“Snapping turtles, embodiment of turtles who shared the earth with the dinosaurs for a time and are now obliged to share it with the human species, might well report that the former companions were far less stressful.”Carroll DM 1996The Year of the Turtle: A natural history. St. Martin’s Griffin, New York
The earliest known turtle fossils have been dated to 220 million years ago. Whilst the snapping turtle we know today evolved 40 million years ago they are still the closest we have to the first turtles. To put that into context woolly mammoths were around until 4000 years, our species of human first evolved around 200 000 years ago, in fact the dinosaurs appeared around the same time as the turtles (around 230 million years ago) but were wiped out 66 million years ago.
Snapping turtles are often referred to as living fossils, they’ve tucked themselves into the mud of rivers and watched species come and go, the continents move, and in their recent history a species of apes climb out of the trees venture across the plains and start building civilisations. Those apes, us humans, are now the largest threat to these animals that survived a six mile wide meteorite strike that wiped off most of the life on Earth. The Snapping turtle is the ancestor of around 80% of all turtles we know today.
There are two main types of snapping turtle kept in the aquarium, the Common Snapping Turtle and the Alligator Snapping Turtle.
Maximum Size: Up to a maximum of 50 cm, although it can take many decades to reach this size.
Weight: The heaviest wild specimen ever caught weighed 34kg, although a 39kg individual is known from captivity, although this was due to over feeding, in short it was fat.
Maximum size: The maximum recorded length is 80 cm, although a maximum of 65 cm is more common.
Weight: There is an unverified legend that in 1937 a 183 kg turtle was caught in Kansas. Although a more common maximum weight is 80 kg, it is worth noting that due to their slow growth it may be that
Diet: Snappers are omnivores, eating anything they can scavenge both plant and animal matter, they will also eat invertebrates, fish, frogs, reptiles, birds and small mammals. Provide a good quality pellet and carnivorous foods such as snails, fish (dead as opposed to live feeder fish) and earth worms.

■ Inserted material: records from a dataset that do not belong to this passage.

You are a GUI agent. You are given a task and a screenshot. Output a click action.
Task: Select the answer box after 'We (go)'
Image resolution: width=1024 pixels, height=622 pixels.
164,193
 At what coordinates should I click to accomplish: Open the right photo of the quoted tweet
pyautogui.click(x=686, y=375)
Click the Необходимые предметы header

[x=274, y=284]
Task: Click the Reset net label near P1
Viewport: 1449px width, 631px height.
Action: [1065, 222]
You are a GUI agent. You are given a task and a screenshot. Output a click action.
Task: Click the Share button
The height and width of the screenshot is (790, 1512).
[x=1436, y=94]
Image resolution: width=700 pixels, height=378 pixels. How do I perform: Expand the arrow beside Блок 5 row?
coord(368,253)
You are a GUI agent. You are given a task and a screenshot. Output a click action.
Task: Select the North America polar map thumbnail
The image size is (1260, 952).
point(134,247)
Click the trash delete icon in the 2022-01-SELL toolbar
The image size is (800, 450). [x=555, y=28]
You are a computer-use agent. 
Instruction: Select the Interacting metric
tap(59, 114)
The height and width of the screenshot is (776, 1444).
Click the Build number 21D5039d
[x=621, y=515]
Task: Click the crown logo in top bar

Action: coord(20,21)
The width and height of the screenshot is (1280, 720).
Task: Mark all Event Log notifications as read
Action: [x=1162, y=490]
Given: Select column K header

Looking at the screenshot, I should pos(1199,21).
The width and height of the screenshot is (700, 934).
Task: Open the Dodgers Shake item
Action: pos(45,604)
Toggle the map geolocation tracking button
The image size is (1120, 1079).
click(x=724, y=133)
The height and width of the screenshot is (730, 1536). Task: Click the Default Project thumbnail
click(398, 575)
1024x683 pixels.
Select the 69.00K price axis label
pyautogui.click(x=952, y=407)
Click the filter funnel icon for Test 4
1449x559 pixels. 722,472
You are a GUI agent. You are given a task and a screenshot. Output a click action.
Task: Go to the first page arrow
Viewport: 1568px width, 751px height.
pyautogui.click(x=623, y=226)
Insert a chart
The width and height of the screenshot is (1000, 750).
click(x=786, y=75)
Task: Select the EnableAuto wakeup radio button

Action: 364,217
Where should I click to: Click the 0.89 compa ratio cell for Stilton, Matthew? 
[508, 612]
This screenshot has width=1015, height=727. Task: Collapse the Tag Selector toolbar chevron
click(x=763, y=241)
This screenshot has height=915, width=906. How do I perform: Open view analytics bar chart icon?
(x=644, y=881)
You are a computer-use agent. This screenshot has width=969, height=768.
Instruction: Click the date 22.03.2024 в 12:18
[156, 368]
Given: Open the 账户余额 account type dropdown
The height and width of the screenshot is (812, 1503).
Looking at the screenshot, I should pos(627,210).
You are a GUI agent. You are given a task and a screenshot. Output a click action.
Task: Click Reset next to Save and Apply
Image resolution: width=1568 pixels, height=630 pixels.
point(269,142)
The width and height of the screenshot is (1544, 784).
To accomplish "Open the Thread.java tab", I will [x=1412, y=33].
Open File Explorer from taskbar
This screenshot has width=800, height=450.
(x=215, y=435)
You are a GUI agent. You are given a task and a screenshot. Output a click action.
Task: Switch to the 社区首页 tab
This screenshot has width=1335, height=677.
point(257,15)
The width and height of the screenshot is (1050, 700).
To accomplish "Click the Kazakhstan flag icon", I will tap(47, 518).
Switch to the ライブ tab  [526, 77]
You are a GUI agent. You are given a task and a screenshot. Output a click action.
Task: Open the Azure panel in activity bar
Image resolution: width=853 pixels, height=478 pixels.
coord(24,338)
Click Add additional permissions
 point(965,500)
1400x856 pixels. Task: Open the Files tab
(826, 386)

Threats: As with most turtle species they are most vulnerable as eggs or hatchlings, when a variety of birds and mammals as well as other reptiles will predate them. As adults their main threat is from humans, in the form of habitat destruction, accidental killings, such as being run over on roads whilst moving from one waterway to another, or looking for a mate or nest site, and as a food source. In some states in America turtle farms exist to supply the meat trade, in one year alone one farm purchased 12 000 turtles that were trapped in the wild. Whilst they do raise and release hatchlings, the extremely slow growth rate of these animals means that they are starting to come to the attention of those that decide if a species is endangered or not.
Captive care: Taking on a snapping turtle is a huge decision to make, they get big, very big, since they can’t withdraw into their shells their best defence is a good offence, i.e. snapping at anything they see as a threat, they live a long time, possible up to 100 years, and there are few if any rescues able to take on a fully grown snapping turtle. They are definitely a beginners turtle, and unless you can guarantee that not only you can take care of the turtle for your entire life, but also your heirs as well.
Habitat: they need a large tub or tank, so that they can lay on the floor of their enclosure and stretch their necks up to breath. Aim for 20 litres of water per cm of straight shell length so an average 25cm specimen will need a 500 litre tank or tub. But remember that you won’t be able to have the water overly deep.
Despite their infrequent visits to land they should have a basking area and a basking lamp. As well as a UVB source, although some research shows that they can get their D£ through dietary means if you are careful with what you provide.
As hatchlings provide a well planted enclosure with plenty of cover as they can be nervous. They may eat some plants so provide duckweed and elodea or other plants you don’t mind being snacked upon.
Handling: Whilst the stories of snapping turtles breaking legs and removing fingers are highly exaggerated. They do have the reach and the power to inflict a nasty bite, be careful of putting your hand in the enclosure without making sure where your turtle is first. They are also not an animal that will appreciate being handled and there is no way that you will be able to let them wander out of their enclosure.
Water quality: These turtles are pretty close to the top of the messiest aquatic creatures around, use koi pond filters to keep the enclosure clean and do regular water changes. Aim for alkaline water as some keepers have reported excess shedding when keeping snappers in acidic water.
Keeping snappers is considered the pinnacle of turtle keeping for some keepers certainly the massive size of the enclosure, filtration and the turtle itself can be of putting for many. But if they are your dream turtle then prior planning and preparation can mean that you have an amazing piece of the past in your keeping. Just remember to leave them to someone in your will, there is a chance they will outlive you.